Ivory was born in Dundee, son of James Ivory the renowned watchmaker. The family lived and worked on the High Street in Dundee.[2]
He was educated at Dundee Grammar School. In 1779 he entered the University of St Andrews, distinguishing himself especially in mathematics. He then studied theology; but, after two sessions at St Andrews and one at Edinburgh University, he abandoned all idea of the church, and in 1786 he became an assistant-teacher of mathematics and natural philosophy in the newly established Dundee Academy. Three years later he became partner in, and manager of, a flax spinning company at Douglastown in Forfarshire, still prosecuting in moments of leisure his favourite studies. He was essentially a self-trained mathematician, and was not only deeply versed in ancient and modern geometry, but also had a full knowledge of the analytical methods and discoveries of the European mathematicians.[3]

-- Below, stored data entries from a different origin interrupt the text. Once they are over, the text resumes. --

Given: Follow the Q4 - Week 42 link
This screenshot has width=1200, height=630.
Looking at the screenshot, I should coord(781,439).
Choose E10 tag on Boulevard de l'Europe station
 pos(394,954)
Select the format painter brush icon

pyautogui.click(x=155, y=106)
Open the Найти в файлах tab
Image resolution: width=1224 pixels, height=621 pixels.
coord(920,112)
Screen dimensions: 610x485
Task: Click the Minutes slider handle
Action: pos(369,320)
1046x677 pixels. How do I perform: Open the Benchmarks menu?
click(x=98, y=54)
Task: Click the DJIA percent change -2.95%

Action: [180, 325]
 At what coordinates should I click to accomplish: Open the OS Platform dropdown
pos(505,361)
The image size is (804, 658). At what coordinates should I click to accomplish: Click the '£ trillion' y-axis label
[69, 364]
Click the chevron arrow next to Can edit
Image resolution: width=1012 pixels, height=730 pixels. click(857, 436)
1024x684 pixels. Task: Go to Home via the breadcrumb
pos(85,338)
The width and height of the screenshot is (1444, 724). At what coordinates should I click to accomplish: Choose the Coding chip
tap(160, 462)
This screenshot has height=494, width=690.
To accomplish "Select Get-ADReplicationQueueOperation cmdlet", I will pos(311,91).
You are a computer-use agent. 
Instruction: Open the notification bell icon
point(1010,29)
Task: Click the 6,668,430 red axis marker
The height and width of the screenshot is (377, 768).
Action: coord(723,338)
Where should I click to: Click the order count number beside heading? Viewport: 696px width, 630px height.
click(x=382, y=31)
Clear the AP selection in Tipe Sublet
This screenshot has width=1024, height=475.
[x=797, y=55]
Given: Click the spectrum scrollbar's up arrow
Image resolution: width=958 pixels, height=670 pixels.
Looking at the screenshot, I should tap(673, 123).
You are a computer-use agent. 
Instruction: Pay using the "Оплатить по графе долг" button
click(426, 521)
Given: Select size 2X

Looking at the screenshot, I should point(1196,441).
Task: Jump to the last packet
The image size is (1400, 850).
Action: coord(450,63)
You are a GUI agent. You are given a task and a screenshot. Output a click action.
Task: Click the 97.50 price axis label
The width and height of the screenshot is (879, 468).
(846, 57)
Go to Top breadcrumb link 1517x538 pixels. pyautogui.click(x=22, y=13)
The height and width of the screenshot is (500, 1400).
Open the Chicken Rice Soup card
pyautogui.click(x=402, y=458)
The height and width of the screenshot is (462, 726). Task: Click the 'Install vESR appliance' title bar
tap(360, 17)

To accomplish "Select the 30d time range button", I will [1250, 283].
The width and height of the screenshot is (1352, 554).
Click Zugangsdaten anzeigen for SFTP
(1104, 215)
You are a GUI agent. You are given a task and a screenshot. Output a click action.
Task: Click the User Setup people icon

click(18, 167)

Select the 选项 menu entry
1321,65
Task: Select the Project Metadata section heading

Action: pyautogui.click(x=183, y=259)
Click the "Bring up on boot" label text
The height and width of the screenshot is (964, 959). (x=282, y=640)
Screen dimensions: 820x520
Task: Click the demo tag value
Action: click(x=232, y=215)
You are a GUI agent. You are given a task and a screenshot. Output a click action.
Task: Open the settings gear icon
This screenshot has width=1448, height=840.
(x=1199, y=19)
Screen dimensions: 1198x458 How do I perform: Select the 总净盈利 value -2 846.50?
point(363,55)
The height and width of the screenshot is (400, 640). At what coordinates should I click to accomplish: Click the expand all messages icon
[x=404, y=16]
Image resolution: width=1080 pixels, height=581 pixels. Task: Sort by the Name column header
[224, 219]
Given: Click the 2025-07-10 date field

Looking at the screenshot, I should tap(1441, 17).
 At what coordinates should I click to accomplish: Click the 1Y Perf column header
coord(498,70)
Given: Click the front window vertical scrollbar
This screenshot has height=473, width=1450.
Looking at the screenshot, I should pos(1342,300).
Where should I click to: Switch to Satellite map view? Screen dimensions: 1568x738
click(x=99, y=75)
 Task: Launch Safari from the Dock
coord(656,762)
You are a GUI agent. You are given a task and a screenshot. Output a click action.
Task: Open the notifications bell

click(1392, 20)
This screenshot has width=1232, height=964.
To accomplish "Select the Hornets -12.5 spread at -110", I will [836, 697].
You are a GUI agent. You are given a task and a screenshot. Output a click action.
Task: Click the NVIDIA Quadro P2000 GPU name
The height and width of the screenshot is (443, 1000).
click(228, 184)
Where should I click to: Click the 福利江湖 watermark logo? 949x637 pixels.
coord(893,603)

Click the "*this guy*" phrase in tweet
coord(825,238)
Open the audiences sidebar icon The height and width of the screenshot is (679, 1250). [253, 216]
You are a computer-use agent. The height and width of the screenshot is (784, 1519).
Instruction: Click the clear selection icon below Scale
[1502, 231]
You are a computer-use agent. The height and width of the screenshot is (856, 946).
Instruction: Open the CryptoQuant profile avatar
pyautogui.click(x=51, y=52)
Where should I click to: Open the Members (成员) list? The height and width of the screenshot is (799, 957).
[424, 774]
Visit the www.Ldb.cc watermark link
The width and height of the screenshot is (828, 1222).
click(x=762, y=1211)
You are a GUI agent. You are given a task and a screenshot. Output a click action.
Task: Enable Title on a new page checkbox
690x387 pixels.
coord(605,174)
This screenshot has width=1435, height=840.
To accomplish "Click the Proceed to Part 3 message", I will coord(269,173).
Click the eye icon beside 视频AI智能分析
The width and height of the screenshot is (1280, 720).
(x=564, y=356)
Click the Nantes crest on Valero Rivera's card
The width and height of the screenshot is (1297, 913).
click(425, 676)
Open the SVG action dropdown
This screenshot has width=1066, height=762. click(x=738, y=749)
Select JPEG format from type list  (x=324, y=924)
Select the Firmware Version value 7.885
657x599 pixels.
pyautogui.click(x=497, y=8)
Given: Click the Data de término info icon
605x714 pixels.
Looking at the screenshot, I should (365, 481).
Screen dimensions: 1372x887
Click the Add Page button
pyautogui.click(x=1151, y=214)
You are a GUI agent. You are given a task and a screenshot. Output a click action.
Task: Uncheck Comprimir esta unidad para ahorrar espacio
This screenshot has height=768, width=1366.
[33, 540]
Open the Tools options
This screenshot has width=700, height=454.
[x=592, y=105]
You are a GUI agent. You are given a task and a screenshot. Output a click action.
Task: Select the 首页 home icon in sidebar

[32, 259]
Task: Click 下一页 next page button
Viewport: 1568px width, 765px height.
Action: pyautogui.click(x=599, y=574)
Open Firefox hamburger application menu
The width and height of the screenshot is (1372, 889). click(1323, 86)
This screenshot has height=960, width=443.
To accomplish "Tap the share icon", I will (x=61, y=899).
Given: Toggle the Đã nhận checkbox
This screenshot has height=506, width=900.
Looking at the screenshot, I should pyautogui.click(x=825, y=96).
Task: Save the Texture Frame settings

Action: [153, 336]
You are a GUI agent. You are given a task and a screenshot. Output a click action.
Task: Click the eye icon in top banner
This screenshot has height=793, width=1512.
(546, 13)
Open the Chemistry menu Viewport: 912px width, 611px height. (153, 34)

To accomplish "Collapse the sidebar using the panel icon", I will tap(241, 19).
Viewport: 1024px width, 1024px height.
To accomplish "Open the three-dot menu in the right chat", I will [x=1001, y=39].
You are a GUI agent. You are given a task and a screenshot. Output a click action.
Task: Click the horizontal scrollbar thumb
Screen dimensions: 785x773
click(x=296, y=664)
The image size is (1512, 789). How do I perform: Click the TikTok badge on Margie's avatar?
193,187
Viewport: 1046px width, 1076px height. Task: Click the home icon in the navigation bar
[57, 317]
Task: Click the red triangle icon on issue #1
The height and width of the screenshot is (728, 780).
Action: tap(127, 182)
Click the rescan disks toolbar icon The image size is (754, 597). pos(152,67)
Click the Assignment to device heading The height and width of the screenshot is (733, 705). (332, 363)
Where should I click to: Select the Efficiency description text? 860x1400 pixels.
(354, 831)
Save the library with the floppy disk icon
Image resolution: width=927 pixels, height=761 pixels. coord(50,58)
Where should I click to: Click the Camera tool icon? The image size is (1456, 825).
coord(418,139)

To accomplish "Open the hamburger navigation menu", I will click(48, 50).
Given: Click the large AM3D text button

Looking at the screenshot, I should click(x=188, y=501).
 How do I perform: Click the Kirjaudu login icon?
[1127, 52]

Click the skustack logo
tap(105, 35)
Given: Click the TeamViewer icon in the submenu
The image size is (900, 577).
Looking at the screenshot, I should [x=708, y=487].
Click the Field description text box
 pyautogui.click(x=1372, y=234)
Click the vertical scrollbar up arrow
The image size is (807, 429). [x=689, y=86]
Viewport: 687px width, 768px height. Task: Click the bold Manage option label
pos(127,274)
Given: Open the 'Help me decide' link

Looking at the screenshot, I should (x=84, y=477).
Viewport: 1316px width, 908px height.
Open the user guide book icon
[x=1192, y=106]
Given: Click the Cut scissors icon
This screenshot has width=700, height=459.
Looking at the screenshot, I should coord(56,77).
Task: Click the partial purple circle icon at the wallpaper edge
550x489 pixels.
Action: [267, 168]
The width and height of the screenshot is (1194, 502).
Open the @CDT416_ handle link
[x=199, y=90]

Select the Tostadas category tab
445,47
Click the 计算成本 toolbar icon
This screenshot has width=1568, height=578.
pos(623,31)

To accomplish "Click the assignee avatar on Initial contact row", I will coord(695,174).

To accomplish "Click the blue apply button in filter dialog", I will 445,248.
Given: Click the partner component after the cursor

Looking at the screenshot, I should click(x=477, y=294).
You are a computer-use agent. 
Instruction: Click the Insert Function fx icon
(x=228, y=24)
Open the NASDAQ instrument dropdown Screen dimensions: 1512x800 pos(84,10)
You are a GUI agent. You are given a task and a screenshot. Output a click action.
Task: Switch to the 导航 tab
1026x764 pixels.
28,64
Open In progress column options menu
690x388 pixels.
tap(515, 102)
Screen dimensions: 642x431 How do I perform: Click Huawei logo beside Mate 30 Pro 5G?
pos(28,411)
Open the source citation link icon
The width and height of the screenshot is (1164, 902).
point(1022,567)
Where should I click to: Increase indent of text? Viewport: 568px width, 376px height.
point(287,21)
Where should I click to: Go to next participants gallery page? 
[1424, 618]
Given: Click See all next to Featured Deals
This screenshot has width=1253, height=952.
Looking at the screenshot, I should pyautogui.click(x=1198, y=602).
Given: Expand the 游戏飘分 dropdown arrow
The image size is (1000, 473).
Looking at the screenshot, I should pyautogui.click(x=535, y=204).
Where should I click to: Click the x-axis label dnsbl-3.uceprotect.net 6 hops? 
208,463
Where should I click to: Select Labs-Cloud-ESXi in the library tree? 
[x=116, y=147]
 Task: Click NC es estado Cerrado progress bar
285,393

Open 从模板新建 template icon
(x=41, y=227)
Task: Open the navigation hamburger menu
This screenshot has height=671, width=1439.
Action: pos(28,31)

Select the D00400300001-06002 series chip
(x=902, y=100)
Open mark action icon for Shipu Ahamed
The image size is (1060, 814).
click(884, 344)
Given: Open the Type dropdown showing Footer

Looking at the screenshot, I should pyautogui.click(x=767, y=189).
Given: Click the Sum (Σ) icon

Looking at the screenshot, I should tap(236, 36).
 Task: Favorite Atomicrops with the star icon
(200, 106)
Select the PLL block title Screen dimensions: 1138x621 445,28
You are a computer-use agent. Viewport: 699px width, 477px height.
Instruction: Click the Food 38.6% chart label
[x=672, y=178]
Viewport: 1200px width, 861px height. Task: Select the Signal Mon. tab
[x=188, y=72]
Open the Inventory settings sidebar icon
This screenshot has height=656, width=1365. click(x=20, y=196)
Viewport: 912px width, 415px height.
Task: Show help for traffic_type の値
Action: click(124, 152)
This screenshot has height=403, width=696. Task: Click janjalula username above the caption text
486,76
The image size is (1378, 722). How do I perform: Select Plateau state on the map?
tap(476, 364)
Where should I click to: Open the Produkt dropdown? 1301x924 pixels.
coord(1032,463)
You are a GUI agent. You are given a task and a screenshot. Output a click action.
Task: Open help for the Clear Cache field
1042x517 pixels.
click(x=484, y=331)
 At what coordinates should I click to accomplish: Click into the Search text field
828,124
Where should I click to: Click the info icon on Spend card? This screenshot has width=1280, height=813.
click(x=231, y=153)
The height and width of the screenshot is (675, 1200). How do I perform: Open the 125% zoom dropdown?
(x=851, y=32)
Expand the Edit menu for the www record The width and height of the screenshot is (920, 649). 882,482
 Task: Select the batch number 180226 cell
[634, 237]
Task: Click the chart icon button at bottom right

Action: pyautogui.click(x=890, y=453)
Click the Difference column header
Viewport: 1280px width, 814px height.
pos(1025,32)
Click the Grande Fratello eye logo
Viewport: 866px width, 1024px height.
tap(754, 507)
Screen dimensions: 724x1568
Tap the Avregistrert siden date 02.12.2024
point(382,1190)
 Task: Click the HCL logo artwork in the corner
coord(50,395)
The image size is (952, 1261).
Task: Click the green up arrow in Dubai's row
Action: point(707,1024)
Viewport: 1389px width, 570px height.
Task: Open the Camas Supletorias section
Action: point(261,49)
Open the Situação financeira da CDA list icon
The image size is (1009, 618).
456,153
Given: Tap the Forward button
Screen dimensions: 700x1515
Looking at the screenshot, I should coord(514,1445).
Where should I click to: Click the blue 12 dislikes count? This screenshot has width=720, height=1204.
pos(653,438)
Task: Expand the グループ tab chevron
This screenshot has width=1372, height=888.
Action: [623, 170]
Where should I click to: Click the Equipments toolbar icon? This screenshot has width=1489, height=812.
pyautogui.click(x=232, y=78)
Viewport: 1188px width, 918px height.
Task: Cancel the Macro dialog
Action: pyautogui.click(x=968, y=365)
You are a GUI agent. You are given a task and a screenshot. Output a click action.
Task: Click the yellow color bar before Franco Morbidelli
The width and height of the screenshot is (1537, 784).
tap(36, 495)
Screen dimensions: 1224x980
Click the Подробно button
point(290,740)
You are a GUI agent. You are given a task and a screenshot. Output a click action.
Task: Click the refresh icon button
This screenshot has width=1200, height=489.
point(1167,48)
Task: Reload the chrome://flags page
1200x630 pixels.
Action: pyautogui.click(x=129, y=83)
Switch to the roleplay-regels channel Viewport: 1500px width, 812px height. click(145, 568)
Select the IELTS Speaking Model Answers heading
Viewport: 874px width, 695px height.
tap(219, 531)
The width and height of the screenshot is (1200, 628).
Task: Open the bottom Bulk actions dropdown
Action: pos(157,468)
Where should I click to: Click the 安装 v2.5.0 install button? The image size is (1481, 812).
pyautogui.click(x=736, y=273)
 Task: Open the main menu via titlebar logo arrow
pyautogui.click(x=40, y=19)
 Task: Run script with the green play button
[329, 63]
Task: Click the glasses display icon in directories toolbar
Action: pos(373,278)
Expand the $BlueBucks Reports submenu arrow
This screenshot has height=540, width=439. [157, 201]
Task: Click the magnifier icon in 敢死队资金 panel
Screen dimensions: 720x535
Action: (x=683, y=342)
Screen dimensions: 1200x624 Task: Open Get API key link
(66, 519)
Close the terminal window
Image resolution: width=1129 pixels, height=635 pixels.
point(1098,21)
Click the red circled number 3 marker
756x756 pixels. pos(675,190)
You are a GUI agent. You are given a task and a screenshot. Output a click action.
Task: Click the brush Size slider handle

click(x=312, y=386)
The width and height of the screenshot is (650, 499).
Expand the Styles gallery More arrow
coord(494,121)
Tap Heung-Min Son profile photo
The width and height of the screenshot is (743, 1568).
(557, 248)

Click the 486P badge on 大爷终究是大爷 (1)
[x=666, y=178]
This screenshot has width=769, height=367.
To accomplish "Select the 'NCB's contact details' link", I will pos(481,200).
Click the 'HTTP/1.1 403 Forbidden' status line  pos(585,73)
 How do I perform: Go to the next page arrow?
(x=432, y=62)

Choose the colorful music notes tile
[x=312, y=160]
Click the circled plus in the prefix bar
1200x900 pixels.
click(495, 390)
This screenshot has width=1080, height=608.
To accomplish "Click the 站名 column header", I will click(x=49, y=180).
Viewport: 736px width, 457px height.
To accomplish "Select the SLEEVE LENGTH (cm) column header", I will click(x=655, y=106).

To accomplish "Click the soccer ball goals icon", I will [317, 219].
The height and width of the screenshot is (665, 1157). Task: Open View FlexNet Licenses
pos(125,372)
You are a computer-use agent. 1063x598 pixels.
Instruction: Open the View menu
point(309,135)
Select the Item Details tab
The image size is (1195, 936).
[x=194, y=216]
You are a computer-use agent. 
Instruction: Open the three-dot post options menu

His earliest memoir, dealing with an analytical expression for the rectification of the ellipse, is published in the Transactions of the Royal Society of Edinburgh (1796); and this and his later papers on Cubic Equations (1799) and Kepler's Problem (1802) evince great facility in the handling of algebraic formulae. In 1804 after the dissolution of the flax-spinning company of which he was manager, he obtained one of the mathematical chairs in the Royal Military College, Great Marlow (afterwards removed to Sandhurst); and until the year 1816, when failing health obliged him to resign, he discharged his professional duties with remarkable success.[4]
During this period he published in the Philosophical Transactions several important memoirs, which earned for him the Copley Medal in 1814 and ensured his election as a Fellow of the Royal Society in 1815. Of special importance in the history of attractions is the first of these earlier memoirs (Phil. Trans., 1809), in which the problem of the attraction of a homogeneous ellipsoid upon an external point is reduced to the simpler case of the attraction of another but related ellipsoid upon a corresponding point interior to it. This theorem is known as Ivory's theorem.[4] He also published anonymously an edition of Euclid's Elements, which was described as having brought the difficult problems "more within the reach of ordinary understandings."[5] His later papers in the Philosophical Transactions treat of astronomical refractions, of planetary perturbations, of equilibrium of fluid masses, etc. For his investigations in the first named of these he received a royal medal in 1826 and again in 1839.[4]
In 1831, on the recommendation of Lord Brougham, King William IV granted him a pension of £300 per annum, and appointed him Knight of the Royal Guelphic Order,[4] but was not subsequently made a knight bachelor to entitle him to the prefix Sir, which often came with appointments to that order.[citation needed] Besides being directly connected with the chief scientific societies of his own country, the Royal Society of Edinburgh, the Royal Irish Academy, etc., he was corresponding member of the Royal Academy of Sciences both of Paris and Berlin, and of the Royal Society of Göttingen.[4]
In 1839, the University of St. Andrews conferred on him an honorary degree as a Doctor of Laws (LLD).[6]
He died in Hampstead in north London on 21 September 1842.[7]